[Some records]
——————————

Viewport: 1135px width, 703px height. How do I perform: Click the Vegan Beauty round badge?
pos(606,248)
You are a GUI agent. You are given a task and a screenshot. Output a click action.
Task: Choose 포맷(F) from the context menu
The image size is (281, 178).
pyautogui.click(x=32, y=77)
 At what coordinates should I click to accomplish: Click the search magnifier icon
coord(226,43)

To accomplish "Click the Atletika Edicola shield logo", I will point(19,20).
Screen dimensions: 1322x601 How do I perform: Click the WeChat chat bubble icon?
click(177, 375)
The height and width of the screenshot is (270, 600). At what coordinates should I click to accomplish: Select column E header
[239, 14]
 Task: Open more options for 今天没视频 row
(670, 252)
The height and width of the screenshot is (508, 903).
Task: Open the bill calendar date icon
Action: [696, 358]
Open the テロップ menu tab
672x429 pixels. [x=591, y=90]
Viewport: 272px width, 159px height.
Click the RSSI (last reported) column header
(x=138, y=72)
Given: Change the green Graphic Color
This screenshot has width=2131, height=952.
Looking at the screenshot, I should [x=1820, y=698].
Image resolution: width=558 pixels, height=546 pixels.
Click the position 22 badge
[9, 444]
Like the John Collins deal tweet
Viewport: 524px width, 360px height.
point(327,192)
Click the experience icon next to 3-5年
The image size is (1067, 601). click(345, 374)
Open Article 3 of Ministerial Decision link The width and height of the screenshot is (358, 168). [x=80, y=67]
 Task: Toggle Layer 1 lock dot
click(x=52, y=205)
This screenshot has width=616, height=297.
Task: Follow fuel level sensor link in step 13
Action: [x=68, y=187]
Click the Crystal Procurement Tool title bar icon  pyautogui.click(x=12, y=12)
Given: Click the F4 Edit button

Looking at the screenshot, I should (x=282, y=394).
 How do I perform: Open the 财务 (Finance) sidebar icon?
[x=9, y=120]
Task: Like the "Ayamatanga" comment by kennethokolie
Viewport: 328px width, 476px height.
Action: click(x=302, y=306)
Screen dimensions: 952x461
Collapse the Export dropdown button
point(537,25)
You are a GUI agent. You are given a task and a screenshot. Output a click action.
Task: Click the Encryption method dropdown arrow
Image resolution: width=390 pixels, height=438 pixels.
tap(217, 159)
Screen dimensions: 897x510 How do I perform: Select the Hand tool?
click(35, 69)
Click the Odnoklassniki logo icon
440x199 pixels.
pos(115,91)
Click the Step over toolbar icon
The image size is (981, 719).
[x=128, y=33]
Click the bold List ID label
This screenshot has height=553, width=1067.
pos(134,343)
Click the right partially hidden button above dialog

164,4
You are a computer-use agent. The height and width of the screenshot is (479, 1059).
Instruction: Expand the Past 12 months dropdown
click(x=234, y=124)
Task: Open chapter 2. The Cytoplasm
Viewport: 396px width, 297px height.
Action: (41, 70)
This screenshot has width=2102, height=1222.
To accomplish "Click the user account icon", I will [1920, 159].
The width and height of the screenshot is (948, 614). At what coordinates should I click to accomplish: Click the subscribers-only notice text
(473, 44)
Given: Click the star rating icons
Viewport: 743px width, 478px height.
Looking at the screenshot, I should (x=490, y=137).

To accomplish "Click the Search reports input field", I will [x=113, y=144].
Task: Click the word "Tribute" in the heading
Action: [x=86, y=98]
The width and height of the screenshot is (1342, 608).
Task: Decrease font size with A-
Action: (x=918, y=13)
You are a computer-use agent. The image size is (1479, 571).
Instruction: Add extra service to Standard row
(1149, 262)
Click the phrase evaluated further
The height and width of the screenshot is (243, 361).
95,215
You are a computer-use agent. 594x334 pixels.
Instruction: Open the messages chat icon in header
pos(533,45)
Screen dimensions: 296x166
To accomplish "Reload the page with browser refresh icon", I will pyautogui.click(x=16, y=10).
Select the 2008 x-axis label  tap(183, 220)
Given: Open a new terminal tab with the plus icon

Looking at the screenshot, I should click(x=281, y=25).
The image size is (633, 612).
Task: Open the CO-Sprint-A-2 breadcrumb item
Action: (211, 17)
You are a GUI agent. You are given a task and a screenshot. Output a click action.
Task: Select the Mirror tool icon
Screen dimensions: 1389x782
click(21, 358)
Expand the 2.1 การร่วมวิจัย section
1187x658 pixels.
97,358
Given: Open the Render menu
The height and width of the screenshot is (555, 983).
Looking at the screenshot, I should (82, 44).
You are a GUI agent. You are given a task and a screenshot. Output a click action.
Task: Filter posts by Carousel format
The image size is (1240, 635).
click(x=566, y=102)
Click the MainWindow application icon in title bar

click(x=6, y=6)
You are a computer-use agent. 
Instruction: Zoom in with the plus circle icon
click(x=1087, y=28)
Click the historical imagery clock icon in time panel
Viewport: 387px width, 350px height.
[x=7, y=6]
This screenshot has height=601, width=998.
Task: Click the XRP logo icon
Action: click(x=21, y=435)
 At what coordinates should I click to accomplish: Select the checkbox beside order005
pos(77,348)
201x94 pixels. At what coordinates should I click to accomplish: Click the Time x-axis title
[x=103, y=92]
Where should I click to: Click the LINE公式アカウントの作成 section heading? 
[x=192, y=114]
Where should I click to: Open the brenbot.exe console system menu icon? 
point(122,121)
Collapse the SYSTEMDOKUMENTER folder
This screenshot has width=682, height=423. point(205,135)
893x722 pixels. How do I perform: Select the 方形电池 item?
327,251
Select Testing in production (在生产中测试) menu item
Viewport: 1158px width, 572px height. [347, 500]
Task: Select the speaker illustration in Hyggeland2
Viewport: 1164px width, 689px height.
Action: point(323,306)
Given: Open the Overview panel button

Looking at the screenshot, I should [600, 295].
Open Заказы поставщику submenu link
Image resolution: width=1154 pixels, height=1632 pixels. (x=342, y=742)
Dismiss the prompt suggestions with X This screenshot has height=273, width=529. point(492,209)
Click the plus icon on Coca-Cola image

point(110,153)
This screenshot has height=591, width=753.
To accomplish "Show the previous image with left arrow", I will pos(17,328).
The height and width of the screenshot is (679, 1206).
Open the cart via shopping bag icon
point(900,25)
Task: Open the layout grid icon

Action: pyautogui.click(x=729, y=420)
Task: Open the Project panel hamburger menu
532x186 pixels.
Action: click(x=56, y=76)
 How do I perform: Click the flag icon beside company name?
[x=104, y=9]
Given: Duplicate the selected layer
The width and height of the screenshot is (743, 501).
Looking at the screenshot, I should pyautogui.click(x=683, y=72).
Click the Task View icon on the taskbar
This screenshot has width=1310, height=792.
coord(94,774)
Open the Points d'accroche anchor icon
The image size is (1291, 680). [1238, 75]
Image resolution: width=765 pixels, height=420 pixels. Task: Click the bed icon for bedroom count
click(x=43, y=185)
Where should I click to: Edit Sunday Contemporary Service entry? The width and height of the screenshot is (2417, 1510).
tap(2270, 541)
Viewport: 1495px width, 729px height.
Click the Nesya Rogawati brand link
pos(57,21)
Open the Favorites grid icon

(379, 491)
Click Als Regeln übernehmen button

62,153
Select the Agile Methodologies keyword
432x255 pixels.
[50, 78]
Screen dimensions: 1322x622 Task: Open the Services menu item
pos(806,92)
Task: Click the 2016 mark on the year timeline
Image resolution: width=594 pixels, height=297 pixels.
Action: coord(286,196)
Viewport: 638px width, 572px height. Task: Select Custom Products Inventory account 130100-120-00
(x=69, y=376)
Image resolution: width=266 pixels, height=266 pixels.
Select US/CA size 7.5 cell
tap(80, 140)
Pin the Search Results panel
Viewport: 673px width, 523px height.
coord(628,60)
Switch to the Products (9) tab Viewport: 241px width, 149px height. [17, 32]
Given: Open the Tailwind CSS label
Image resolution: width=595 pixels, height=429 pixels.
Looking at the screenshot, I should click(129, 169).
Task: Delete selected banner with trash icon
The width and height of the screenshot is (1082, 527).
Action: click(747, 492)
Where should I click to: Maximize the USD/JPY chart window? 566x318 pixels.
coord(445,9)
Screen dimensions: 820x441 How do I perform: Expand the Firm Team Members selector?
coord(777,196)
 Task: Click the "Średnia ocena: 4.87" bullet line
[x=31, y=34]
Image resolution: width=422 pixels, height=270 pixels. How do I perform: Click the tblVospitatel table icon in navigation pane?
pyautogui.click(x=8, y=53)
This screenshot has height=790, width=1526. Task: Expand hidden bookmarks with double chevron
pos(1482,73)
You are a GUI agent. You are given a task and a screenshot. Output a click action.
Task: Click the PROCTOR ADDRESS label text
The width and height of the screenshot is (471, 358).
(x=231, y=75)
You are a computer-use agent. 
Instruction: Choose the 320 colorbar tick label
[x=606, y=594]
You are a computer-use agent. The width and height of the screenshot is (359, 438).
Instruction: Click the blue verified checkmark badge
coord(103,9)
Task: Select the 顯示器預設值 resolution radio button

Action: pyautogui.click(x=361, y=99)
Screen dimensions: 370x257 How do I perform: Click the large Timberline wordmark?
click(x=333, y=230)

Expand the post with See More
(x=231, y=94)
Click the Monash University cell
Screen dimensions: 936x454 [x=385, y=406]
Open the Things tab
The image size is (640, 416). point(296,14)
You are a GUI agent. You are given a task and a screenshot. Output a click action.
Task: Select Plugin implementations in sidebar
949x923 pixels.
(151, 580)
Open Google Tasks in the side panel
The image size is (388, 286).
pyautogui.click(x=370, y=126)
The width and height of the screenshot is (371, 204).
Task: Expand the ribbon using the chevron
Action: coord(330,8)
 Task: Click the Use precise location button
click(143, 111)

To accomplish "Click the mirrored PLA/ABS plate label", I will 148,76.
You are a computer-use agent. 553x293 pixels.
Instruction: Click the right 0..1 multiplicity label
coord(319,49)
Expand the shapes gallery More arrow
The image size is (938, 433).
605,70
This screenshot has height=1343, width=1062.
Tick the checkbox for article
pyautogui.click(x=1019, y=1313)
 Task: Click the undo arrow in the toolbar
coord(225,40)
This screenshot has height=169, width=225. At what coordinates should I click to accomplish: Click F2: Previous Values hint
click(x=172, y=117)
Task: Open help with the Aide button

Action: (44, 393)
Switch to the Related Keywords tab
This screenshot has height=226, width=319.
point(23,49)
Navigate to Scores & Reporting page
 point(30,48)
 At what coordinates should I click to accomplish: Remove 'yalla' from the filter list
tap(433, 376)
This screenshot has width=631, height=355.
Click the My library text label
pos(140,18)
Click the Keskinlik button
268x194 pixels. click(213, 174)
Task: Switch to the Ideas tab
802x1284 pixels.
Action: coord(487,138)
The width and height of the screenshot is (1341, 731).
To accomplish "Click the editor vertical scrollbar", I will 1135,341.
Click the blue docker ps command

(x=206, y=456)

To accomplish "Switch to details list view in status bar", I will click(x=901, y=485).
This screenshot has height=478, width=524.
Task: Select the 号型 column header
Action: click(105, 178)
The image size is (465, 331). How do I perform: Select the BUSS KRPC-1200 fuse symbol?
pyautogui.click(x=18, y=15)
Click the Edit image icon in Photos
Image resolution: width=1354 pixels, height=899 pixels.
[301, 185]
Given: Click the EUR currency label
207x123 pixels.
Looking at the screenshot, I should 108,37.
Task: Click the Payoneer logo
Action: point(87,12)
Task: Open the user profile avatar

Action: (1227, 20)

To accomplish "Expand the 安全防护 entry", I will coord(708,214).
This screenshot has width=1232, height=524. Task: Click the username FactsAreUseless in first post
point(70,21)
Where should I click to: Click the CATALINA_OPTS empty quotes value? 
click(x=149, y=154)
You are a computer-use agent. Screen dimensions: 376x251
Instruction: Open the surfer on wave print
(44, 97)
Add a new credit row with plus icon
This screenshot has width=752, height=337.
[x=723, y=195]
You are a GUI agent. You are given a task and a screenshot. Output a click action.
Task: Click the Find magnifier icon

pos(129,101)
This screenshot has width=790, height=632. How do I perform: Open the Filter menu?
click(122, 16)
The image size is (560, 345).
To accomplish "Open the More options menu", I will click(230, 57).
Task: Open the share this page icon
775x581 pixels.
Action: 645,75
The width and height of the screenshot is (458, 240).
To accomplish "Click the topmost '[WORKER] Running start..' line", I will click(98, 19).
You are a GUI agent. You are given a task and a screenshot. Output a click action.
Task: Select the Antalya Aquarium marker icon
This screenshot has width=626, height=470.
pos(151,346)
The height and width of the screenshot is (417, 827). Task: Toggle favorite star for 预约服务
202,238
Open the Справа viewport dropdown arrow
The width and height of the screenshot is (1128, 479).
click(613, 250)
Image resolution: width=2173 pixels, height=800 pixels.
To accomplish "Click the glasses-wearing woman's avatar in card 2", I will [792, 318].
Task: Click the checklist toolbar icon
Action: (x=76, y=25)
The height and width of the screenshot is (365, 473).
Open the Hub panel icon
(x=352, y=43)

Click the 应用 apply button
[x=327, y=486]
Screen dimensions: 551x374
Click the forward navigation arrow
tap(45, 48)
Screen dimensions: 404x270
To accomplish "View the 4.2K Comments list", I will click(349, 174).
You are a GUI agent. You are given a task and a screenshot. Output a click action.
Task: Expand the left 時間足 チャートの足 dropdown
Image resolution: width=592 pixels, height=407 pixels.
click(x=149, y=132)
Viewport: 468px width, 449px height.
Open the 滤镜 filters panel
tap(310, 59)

——————————

TASK DETAILS:
Retype the records word for word, from the line with "Pin the Search Results panel" to the line with "The image size is (640, 416). point(296,14)", including both of those lines.

OUTPUT FOR THIS EXERCISE:
Pin the Search Results panel
Viewport: 673px width, 523px height.
coord(628,60)
Switch to the Products (9) tab Viewport: 241px width, 149px height. [17, 32]
Given: Open the Tailwind CSS label
Image resolution: width=595 pixels, height=429 pixels.
Looking at the screenshot, I should click(129, 169).
Task: Delete selected banner with trash icon
The width and height of the screenshot is (1082, 527).
Action: click(747, 492)
Where should I click to: Maximize the USD/JPY chart window? 566x318 pixels.
coord(445,9)
Screen dimensions: 820x441 How do I perform: Expand the Firm Team Members selector?
coord(777,196)
 Task: Click the "Średnia ocena: 4.87" bullet line
[x=31, y=34]
Image resolution: width=422 pixels, height=270 pixels. How do I perform: Click the tblVospitatel table icon in navigation pane?
pyautogui.click(x=8, y=53)
This screenshot has height=790, width=1526. Task: Expand hidden bookmarks with double chevron
pos(1482,73)
You are a GUI agent. You are given a task and a screenshot. Output a click action.
Task: Click the PROCTOR ADDRESS label text
The width and height of the screenshot is (471, 358).
(x=231, y=75)
You are a computer-use agent. 
Instruction: Choose the 320 colorbar tick label
[x=606, y=594]
You are a computer-use agent. The width and height of the screenshot is (359, 438).
Instruction: Click the blue verified checkmark badge
coord(103,9)
Task: Select the 顯示器預設值 resolution radio button

Action: pyautogui.click(x=361, y=99)
Screen dimensions: 370x257 How do I perform: Click the large Timberline wordmark?
click(x=333, y=230)

Expand the post with See More
(x=231, y=94)
Click the Monash University cell
Screen dimensions: 936x454 [x=385, y=406]
Open the Things tab
The image size is (640, 416). point(296,14)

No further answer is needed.